Dave Ball, the multi-instrumentalist, producer, and songwriter who carried out alongside Marc Almond within the influential synth-pop duo Smooth Cell, died yesterday (October 22). The band’s publicist, Debbie Ball, confirmed the information, writing that Ball died peacefully in his sleep at his London house. No trigger was given. The musician was 66 years previous.
Raised in Blackpool, England, after his adoption right into a working-class household, Ball grew up a budding artist with a penchant for the Northern soul craze then sweeping the north of England, obsessively gathering Tamla and Stax singles. He moved to Leeds to check tremendous artwork in his late teenagers and met fellow scholar Almond, a lamé-clad efficiency artist. The pair bonded over punk and digital music and cult movies; after just a few weeks of futzing with a Korg synthesizer, Ball enlisted his flamboyant new good friend as a bandmate.

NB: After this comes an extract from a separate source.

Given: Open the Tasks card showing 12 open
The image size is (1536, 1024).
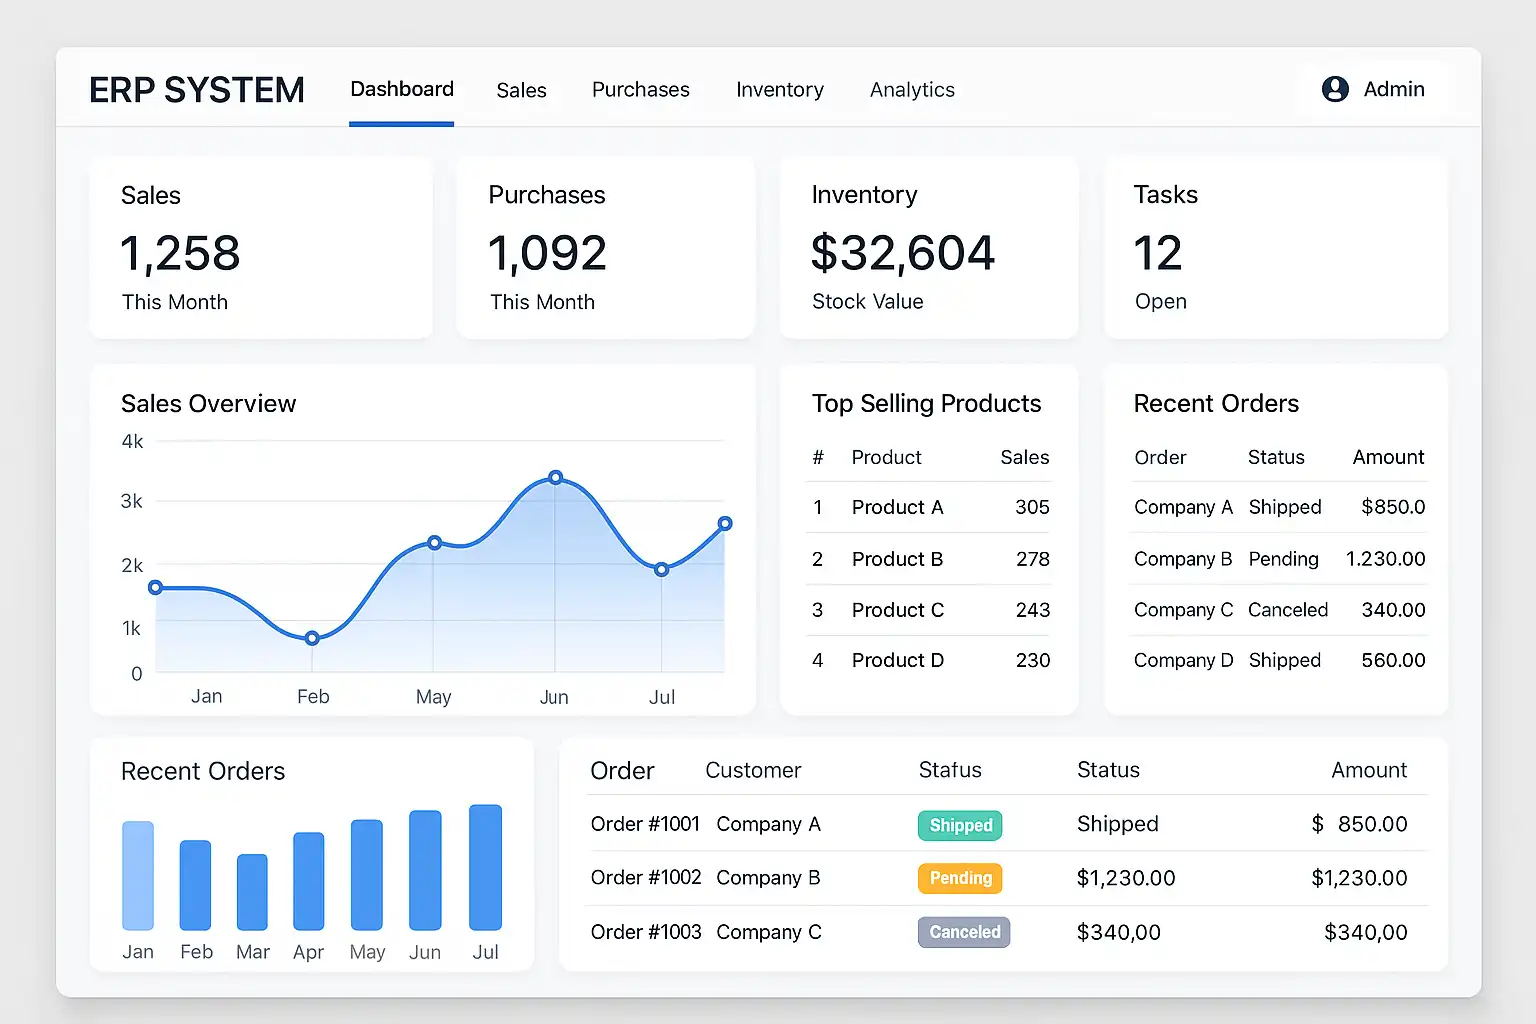Looking at the screenshot, I should coord(1275,247).
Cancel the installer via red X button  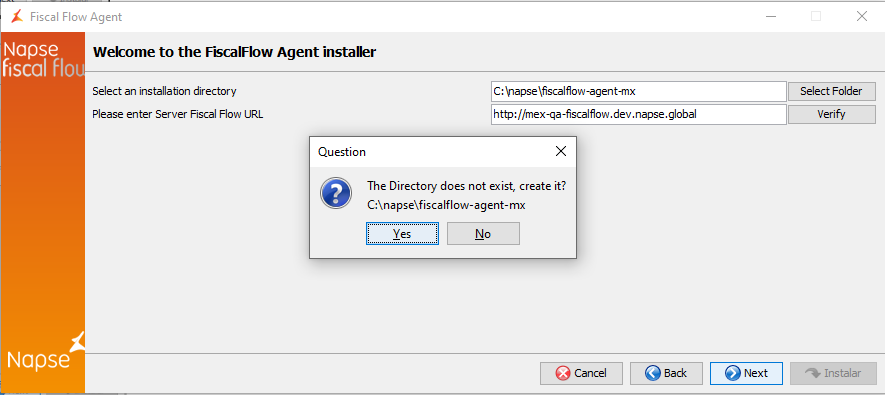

They had been a wierd pair—“Marc, this homosexual bloke in make-up; and me, a giant man who appeared like a minder,” as Ball put it to The Guardian in 2017—however the distinction neatly superimposed onto their musical loves. They named the duo Smooth Cell, punning on what they known as “consumerist nightmares and suburban madness,” and made songs amalgamating an unlikely trinity of Kraftwerk, Suicide, and cabaret. They made their stay debut “at a university Christmas present two quick months after they met, performing ramshackle, anticonsumerist songs in opposition to a backdrop of Tremendous 8 movies of destroyed radios and industrial landscapes,” Pitchfork’s Eric Torres wrote in his overview of the band’s debut album, Non-Cease Erotic Cabaret. “The art-punk spark was lit.”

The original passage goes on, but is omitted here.